When to suspect this adverse reaction?
TRIM is a transient immunosuppression in recipients which may occur following transfusion of allogeneic blood.(1)
No specific signs or symptoms have been attributed to TRIM.
The incidence rate of TRIM is not known.
No specific mechanisms have been definitely proven as the pathway for post-transfusion immunosuppression. It is partially due to transfused white cells releasing cytokines, which leads to immune modulation.(1,2)
There have been a number of reported TRIM-associated effects on the transfusion recipient ranging from improved clinical outcome in renal allograft transplantation to an increased rate of tumour recurrence in cancer surgery patients and an increased rate of post-operative bacterial infection.(1,2)

Collected data entries:

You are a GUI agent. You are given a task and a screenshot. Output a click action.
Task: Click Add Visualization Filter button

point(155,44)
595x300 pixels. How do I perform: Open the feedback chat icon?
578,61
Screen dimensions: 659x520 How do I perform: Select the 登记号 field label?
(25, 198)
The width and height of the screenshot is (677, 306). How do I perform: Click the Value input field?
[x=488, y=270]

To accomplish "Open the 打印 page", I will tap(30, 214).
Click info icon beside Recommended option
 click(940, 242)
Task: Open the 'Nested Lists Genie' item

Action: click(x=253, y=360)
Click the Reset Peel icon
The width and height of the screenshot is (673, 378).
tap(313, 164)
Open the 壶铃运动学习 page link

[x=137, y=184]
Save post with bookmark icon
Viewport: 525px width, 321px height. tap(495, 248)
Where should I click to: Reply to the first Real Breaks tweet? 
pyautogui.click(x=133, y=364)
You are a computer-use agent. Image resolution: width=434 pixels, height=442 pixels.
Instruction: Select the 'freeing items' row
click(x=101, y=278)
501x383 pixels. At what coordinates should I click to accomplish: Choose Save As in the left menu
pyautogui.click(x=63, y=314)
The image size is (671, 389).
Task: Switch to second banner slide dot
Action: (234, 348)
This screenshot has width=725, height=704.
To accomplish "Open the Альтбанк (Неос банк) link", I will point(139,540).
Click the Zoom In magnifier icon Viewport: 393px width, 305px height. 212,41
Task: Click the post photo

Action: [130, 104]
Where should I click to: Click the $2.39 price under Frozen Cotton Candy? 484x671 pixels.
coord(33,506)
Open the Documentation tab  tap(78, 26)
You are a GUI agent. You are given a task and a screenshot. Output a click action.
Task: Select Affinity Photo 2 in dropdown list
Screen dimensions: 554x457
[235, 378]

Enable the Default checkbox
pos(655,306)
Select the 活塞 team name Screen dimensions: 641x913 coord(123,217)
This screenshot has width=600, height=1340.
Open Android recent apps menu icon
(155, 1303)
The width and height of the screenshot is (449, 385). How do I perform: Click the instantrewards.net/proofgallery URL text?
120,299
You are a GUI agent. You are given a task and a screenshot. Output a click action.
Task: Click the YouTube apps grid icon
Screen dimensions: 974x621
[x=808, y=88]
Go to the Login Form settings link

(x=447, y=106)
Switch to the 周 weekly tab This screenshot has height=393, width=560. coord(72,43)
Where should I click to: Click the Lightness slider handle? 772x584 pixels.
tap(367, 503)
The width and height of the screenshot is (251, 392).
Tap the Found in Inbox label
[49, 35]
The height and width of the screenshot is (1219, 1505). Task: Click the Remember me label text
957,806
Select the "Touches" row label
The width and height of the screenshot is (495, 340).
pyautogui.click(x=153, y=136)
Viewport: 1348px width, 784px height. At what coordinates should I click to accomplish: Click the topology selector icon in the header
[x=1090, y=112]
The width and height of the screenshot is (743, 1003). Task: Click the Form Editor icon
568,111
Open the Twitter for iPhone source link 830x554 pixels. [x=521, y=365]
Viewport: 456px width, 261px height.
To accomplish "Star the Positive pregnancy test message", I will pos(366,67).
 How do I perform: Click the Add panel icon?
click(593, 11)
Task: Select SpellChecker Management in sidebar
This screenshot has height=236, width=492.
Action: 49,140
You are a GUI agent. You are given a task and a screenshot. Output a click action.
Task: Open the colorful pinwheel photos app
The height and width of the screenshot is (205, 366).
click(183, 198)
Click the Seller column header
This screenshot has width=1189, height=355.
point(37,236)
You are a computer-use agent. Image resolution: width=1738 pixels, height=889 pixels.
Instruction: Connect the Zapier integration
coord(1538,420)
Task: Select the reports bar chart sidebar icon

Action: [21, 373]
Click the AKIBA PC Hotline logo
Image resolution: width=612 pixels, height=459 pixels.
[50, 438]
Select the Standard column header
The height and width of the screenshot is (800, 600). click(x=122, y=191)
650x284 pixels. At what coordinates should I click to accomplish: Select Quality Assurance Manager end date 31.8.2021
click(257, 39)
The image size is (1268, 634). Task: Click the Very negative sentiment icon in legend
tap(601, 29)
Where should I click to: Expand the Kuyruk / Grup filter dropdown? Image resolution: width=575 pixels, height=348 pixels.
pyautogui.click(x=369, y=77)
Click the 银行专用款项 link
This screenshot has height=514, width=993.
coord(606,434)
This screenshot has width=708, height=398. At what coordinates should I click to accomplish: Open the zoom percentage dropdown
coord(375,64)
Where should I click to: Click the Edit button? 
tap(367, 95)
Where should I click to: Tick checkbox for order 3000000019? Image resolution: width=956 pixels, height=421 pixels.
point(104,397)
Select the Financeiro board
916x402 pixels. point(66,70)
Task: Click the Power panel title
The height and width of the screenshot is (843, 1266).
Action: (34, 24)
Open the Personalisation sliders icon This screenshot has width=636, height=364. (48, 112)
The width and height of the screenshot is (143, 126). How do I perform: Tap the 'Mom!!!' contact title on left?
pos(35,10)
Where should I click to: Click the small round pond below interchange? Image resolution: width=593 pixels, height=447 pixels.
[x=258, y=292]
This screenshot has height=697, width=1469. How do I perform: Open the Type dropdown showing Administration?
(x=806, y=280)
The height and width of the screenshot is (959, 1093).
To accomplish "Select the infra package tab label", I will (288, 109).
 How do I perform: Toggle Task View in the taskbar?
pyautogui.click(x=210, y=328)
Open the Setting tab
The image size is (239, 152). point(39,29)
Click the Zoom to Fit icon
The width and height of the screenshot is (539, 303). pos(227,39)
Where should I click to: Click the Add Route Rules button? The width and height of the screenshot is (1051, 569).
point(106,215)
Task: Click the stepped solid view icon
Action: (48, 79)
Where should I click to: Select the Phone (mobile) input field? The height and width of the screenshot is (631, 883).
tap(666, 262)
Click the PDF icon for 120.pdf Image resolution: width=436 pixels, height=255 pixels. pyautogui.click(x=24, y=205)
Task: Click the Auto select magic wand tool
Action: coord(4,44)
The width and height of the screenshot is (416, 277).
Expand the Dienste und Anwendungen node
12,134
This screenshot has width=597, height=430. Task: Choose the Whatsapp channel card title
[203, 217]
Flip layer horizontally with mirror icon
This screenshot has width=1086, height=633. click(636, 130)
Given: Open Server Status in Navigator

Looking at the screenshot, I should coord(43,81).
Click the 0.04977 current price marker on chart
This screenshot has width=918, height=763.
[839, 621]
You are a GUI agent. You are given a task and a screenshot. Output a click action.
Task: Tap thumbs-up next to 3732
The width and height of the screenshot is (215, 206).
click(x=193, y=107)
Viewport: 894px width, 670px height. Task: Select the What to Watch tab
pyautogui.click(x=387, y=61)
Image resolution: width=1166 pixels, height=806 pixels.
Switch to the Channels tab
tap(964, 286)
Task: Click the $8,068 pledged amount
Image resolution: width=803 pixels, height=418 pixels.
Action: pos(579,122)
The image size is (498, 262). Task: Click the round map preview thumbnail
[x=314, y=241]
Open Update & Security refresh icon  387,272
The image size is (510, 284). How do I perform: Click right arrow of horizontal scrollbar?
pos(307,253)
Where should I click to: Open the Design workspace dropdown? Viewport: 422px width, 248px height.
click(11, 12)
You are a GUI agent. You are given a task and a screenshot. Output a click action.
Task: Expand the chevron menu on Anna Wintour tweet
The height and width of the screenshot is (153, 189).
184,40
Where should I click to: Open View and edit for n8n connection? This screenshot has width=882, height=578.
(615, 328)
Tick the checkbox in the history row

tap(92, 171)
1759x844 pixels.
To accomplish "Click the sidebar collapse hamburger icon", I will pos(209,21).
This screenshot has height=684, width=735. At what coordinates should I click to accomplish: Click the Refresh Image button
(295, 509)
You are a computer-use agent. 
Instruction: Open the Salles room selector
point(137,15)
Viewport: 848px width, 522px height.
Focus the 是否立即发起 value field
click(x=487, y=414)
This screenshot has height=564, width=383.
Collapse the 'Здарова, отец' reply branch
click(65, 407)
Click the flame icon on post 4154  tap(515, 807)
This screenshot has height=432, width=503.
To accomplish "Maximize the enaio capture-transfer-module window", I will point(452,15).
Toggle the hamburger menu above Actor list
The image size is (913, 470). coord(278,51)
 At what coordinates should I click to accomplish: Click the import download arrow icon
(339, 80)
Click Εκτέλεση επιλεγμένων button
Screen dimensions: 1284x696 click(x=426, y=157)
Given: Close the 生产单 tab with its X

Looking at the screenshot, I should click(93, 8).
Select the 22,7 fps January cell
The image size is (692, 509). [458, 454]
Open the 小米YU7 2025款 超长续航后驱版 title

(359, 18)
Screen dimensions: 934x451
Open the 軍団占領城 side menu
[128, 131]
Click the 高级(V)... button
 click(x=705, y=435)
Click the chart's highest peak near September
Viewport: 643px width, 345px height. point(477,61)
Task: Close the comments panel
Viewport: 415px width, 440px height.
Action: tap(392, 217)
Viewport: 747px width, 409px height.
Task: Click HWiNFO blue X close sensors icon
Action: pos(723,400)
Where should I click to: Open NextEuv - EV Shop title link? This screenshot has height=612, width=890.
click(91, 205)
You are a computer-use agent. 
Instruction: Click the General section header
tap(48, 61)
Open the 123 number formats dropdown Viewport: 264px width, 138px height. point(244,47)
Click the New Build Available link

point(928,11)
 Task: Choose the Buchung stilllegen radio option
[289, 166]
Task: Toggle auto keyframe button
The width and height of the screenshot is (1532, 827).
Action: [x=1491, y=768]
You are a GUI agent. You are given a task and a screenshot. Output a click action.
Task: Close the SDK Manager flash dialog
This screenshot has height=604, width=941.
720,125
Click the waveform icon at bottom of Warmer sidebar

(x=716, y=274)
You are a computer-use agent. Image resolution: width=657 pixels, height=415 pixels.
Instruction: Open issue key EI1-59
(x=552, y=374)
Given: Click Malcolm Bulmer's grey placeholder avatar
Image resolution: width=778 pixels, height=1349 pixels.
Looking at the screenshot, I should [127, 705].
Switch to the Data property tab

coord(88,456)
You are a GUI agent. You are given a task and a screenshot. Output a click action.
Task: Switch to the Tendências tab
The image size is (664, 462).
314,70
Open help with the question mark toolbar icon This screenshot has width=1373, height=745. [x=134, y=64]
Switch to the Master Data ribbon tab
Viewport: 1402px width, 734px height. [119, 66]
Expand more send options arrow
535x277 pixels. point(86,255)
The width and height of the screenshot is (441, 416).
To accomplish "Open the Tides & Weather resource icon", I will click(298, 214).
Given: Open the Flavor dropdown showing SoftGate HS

Work to complete >>
**a.** Which effects on the transfusion recipient does the TRIM passage list as reported TRIM-associated effects?
**b.** Can you carry the TRIM passage forward, starting after its final sentence?

Results of the tasks >>
**a.**
- Improved clinical outcome in renal allograft transplantation
- An increased rate of tumour recurrence in cancer surgery patients
- An increased rate of post-operative bacterial infection

**b.**
No specific investigation process has been defined.
What to do?
The most important approach is to avoid allogeneic blood transfusion in general. Removal of donor white cells by prestorage filtration of cellular blood components may help to lessen TRIM.(1,2)
1. Blajchman MA and Vamvakas MA. Chapter 10, Transfusion- related immunomodulation. Practical Transfusion Medicine, 3rd edition. Blackwell Publishing.
2. Refaai MA and Blumberg N. Transfusion immunomodulation from a clinical perspective: an update. Expert Rev Hematol 2013;6(6):653-663.